Après le choc de la photo d'Aylan Kurdi, les initiatives se multiplient en France en faveur des réfugiés

Le corps inanimé de Galip, 5 ans, le frère aîné d\'Aylan, a été retrouvé sur la plage de Bodrum (Turquie), le 2 septembre 2015.
Le corps inanimé de Galip, 5 ans, le frère aîné d'Aylan, a été retrouvé sur la plage de Bodrum (Turquie), le 2 septembre 2015. ( ANADOLU AGENCY / AFP)

Elles prennent des formes diverses : pétitions, lettre ouverte, manifestation ... 

Une photo peut-elle changer le cours de l'histoire ? Ou renverser les opinions ? La photo d'Aylan Kurdi, un enfant syrien de 3 ans retrouvé mort noyé sur la plage de Bodrum (Turquie), a ému l'Europe, jeudi 3 septembre. En France, les initiatives se multiplient pour appeler à accueillir davantage de réfugiés, dans de meilleures conditions. En voici quelques-unes.

Un appel à héberger les réfugiés chez soi

L'association Singa a lancé l'initiative Calm ("Comme à la maison"), qui se présente comme "le premier réseau d'hébergement de réfugiés chez l'habitant". Ce site internet permet à des familles d'offrir leur hospitalité pendant un mois, un trimestre ou un an à des réfugiés dont la demande d'asile a été acceptée. Quelque 200 personnes se sont déjà inscrites pour proposer un hébergement. Une première famille réfugiée devrait être installée d'ici une dizaine de jours.

Le Service jésuite des réfugiés, lui, a déjà mis en place depuis des années "Welcome", un service similaire proposant à des familles d'accueillir un jeune réfugié chez elles, signalait La Croix, en juin dernier.

Des pétitions pour accueillir davantage de migrants

Plusieurs pétitions ont été lancées pour que l'Hexagone accueille davantage de migrants. Constitué d'étudiants, de salariés, de retraités ou de politiques (de gauche et écologistes), le collectif "La vague citoyenne" a mis en ligne un texte intitulé "Nous voulons accueillir des réfugiés" .

"C'est notre devoir d'humains, de citoyens. C'est le devoir de nos élus de mettre en œuvre cet impérieux élan d'assistance", écrivent les premiers signataires. Près de 8 000 personnes l'ont déjà signée en Aquitaine et Poitou-Charentes, signale Sud-Ouest. 

Un appel aux maires de France

La sénatrice centriste Nathalie Goulet, elle, a publié une lettre ouverte au président de l'Association des maires de France,, pour appeler à accueillir "avec dignité, générosité et humanité" de nombreux réfugiés dans les communes.

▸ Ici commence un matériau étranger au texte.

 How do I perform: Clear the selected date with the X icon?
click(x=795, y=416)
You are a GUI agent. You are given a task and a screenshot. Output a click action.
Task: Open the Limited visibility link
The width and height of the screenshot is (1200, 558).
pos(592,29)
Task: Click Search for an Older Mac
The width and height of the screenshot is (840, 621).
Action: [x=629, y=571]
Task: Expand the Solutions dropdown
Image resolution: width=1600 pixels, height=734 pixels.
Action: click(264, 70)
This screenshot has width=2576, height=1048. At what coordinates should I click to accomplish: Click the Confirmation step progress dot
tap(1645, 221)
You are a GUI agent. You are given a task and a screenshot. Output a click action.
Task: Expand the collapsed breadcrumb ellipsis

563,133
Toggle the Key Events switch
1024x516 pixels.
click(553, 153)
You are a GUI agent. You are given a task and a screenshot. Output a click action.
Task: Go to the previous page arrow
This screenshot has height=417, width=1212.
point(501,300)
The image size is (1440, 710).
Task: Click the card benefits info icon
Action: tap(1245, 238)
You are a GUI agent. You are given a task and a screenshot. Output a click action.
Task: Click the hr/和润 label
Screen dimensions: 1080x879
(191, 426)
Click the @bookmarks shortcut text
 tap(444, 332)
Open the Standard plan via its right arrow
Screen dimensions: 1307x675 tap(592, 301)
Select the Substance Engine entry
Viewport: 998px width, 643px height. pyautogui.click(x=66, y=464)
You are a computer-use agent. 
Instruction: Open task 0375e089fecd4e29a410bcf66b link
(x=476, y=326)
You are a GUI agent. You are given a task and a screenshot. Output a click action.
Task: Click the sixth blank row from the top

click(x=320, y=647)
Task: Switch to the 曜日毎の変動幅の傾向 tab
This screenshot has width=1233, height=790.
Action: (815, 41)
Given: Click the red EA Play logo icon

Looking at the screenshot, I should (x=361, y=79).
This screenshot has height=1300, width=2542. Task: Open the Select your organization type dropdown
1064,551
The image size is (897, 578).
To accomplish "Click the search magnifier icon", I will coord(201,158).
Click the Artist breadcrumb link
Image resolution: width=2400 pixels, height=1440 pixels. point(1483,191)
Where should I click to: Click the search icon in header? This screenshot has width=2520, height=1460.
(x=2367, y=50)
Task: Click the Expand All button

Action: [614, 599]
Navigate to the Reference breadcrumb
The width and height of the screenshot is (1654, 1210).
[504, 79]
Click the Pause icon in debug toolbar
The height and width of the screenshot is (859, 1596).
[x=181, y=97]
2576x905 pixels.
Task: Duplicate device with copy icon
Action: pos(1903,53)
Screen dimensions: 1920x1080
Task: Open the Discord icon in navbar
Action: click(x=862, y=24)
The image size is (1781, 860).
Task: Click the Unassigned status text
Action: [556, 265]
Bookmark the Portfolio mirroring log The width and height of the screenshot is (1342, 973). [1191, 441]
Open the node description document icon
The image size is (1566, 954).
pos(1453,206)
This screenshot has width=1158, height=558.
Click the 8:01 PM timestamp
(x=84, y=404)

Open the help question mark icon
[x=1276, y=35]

Elle demande à François Hollande et à François Baroin d'"organiser au plus vite une consultation des 36 000 maires de notre pays pour recenser les capacités d'accueil de réfugiés syriens, irakiens et autres qui fuient les conflits, et regrouper les initiatives prises en ce sens par les communes, associations et bénévoles". 

Une mobilisation des associations d'aide aux migrants

Un certain nombre d'associations signalent qu'elles œuvrent déjà depuis longtemps sur le terrain, sans être toujours entendues. A Calais, quatre ONG rappellent qu'elles ont lancé leur propre opération humanitaire sur la "New Jungle" pour pointer le manque d'engagement des pouvoirs publics sur ce campement, même si le Premier ministre, Manuel Valls, a annoncé la construction d'un nouveau camp humanitaire pour 2016.

Une manifestation à Paris et en régions samedi

Une page événement Facebook "Pas en notre nom" a été créée, appelant à un "Rassemblement citoyen en solidarité avec les migrants" samedi 5 septembre à 17 heures place de la République, à ParisDes personnalités comme les journalistes Michèle Fitoussi, Caroline Fourest et Serge Moati ont appelé à y participer. Dans un billet intitulé "Surtout en leur nom", le collectif de soutien La Chapelle en Lutte, qui œuvre pour aider des réfugiés et sans-papiers à Paris, dénonce une "récupération des luttes actuelles des migrants".